En una ocasión asistí a una conferencia en Nueva York del difunto Abba Eban, uno de los diplomáticos y estadistas más brillantes y respetados de Israel. Lo primero que llamaba la atención sobre la disputa entre israelíes y palestinos, afirmaba él, era su fácil resolución. Tras aquel fascinante comienzo pasó a relatar, con la autoridad que le confería haber sido primer ministro y embajador en la ONU, que el aspecto fundamental era uno muy sencillo. Dos pueblos de un tamaño aproximadamente equivalente formulaban una reivindicación sobre una misma tierra. La solución, obviamente, era crear dos estados contiguos. ¿Seguro que una cosa tan evidente estaba al alcance de la capacidad de comprensión y la inteligencia de un ser humano? Y así habría sido desde hace muchas décadas si se hubiera podido mantener alejados de allí a los rabinos, los ulemas y los sacerdotes mesiánicos. Pero las afirmaciones exclusivas de estar investidos de la autoridad de dios realizadas por los clérigos histéricos de ambos bandos y avivadas por los cristianos con espíritu de Armagedón que esperan la llegada del Apocalipsis (precedida por la muerte o la conversión de todos los judíos) han vuelto insufrible la situación y han convertido a la humanidad en su conjunto en rehén de una disputa que ahora presenta la amenaza de una guerra nuclear.
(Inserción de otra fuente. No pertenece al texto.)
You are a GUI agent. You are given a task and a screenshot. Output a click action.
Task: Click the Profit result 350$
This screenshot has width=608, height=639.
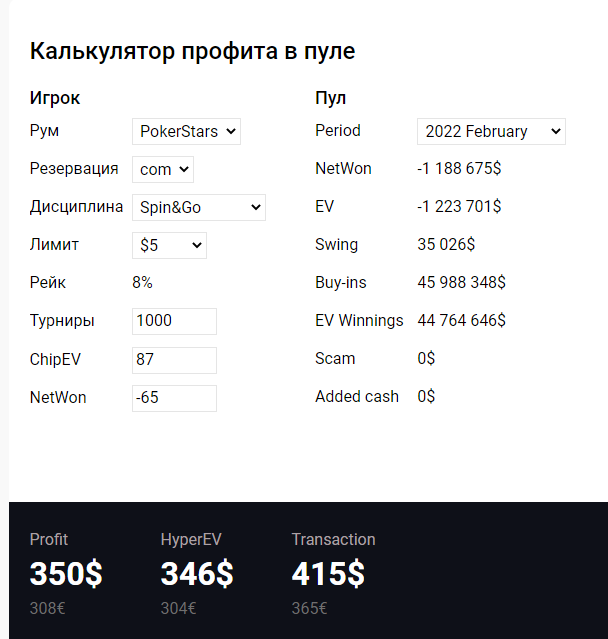66,574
La religión lo emponzoña todo.
Además de ser una amenaza para la civilización, ahora se ha convertido en una amenaza para la supervivencia del ser humano.
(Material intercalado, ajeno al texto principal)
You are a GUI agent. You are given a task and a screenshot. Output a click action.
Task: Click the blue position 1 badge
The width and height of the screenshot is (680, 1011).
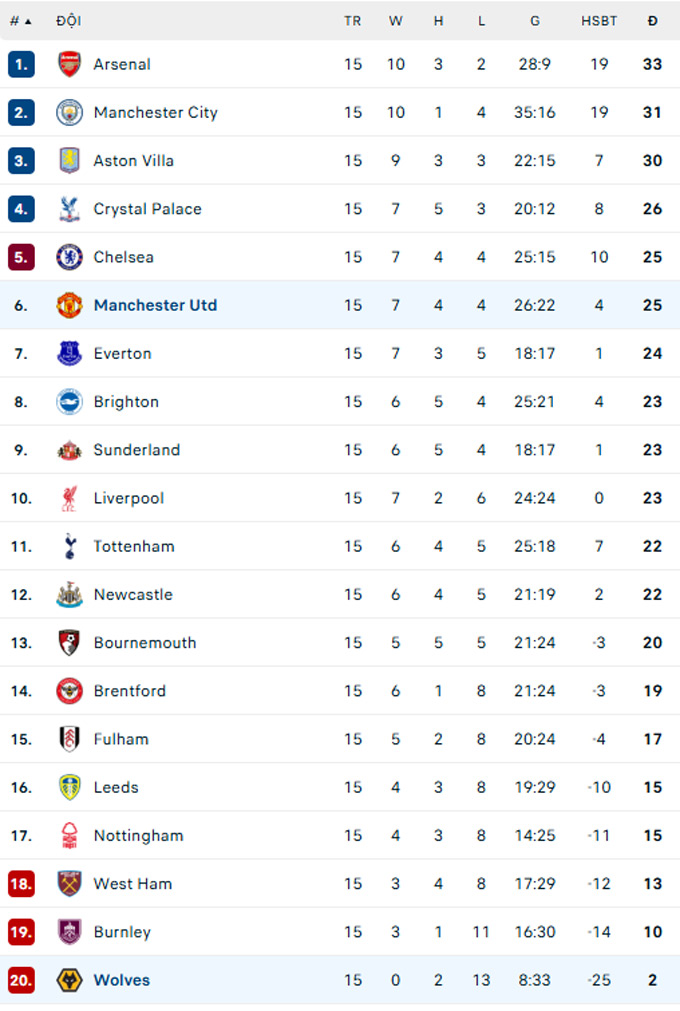pyautogui.click(x=21, y=64)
Pasemos por último a Bagdad. Este fue uno de los centros culturales y de conocimiento más importantes de la historia. Fue allí donde se conservaron, retradujeron y transmitieron de nuevo al ignorante Occidente «cristiano» a través de Andalucía algunas de las obras desaparecidas de Aristóteles y de otros autores griegos («desaparecidas» porque las autoridades cristianas habían quemado algunas de ellas, habían prohibido otras y habían clausurado las escuelas de filosofía alegando que era imposible que hubiera habido reflexiones morales valiosas antes de las enseñanzas de Jesús). Las bibliotecas, los poetas y los arquitectos de Bagdad eran famosos. Muchos de estos logros se produjeron bajo el mandato de los califas musulmanes, que permitían este tipo de manifestaciones con idéntica frecuencia con la que las reprimían; pero Bagdad también es portadora de rastros de los antiguos caldeísmo y nestorianismo, y fue uno de los muchos núcleos de la diáspora judía. Hasta finales de la década de 1940 fue patria de tantos judíos como los que vivían en Jerusalén.